====== Listed entries ======

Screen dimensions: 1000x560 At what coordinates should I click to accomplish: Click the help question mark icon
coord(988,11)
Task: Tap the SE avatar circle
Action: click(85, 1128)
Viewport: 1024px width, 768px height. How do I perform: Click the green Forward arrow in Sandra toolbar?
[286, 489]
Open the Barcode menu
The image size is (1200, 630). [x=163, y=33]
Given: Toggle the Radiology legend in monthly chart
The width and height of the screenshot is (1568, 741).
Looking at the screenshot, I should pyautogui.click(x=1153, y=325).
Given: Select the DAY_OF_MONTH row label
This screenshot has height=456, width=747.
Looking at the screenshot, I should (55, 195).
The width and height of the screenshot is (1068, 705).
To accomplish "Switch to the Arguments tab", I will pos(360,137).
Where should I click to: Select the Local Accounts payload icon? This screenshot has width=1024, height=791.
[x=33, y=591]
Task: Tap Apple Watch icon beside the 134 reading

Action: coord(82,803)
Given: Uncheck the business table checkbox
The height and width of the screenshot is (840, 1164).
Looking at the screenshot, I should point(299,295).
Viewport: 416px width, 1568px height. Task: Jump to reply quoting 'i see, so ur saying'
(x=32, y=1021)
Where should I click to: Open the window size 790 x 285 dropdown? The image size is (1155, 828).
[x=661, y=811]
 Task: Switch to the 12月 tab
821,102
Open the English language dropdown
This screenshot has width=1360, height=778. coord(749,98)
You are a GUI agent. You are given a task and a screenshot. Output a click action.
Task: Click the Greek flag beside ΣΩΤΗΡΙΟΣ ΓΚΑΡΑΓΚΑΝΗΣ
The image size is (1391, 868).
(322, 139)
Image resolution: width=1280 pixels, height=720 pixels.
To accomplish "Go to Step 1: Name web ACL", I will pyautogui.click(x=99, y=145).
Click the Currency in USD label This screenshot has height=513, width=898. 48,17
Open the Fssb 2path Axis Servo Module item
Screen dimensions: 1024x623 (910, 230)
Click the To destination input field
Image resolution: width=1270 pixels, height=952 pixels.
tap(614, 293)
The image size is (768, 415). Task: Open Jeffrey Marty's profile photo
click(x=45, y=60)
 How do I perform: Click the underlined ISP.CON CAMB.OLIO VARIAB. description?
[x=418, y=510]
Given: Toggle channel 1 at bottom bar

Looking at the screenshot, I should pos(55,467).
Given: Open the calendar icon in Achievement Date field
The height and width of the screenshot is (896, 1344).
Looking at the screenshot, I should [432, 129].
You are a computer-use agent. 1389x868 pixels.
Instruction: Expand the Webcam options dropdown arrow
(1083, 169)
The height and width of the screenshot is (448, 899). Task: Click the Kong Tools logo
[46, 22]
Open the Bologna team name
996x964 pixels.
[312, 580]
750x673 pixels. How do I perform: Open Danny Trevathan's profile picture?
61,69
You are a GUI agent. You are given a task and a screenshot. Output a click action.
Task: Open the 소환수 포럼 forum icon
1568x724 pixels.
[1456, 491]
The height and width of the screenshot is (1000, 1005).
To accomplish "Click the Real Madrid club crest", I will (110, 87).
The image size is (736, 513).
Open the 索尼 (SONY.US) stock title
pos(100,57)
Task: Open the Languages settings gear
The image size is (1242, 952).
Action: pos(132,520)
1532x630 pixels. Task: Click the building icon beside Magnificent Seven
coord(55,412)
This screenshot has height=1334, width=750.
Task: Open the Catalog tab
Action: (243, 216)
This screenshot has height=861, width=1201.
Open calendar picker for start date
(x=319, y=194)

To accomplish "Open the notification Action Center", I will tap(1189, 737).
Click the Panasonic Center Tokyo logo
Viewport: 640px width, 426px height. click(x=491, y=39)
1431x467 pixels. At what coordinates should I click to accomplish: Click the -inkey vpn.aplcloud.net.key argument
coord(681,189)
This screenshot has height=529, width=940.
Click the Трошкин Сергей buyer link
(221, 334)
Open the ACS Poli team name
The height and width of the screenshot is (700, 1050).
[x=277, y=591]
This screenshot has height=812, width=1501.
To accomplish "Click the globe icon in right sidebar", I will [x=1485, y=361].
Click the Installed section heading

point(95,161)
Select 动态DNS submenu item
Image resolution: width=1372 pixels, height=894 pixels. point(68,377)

======

-- Assignment --
Above this task is a listing. Restate, word for word and with nothing added, the lines from the one with "Given: Select the DAY_OF_MONTH row label" through the one with "Task: Click the Greek".

-- Task response --
Given: Select the DAY_OF_MONTH row label
This screenshot has height=456, width=747.
Looking at the screenshot, I should (55, 195).
The width and height of the screenshot is (1068, 705).
To accomplish "Switch to the Arguments tab", I will pos(360,137).
Where should I click to: Select the Local Accounts payload icon? This screenshot has width=1024, height=791.
[x=33, y=591]
Task: Tap Apple Watch icon beside the 134 reading

Action: coord(82,803)
Given: Uncheck the business table checkbox
The height and width of the screenshot is (840, 1164).
Looking at the screenshot, I should point(299,295).
Viewport: 416px width, 1568px height. Task: Jump to reply quoting 'i see, so ur saying'
(x=32, y=1021)
Where should I click to: Open the window size 790 x 285 dropdown? The image size is (1155, 828).
[x=661, y=811]
 Task: Switch to the 12月 tab
821,102
Open the English language dropdown
This screenshot has width=1360, height=778. coord(749,98)
You are a GUI agent. You are given a task and a screenshot. Output a click action.
Task: Click the Greek flag beside ΣΩΤΗΡΙΟΣ ΓΚΑΡΑΓΚΑΝΗΣ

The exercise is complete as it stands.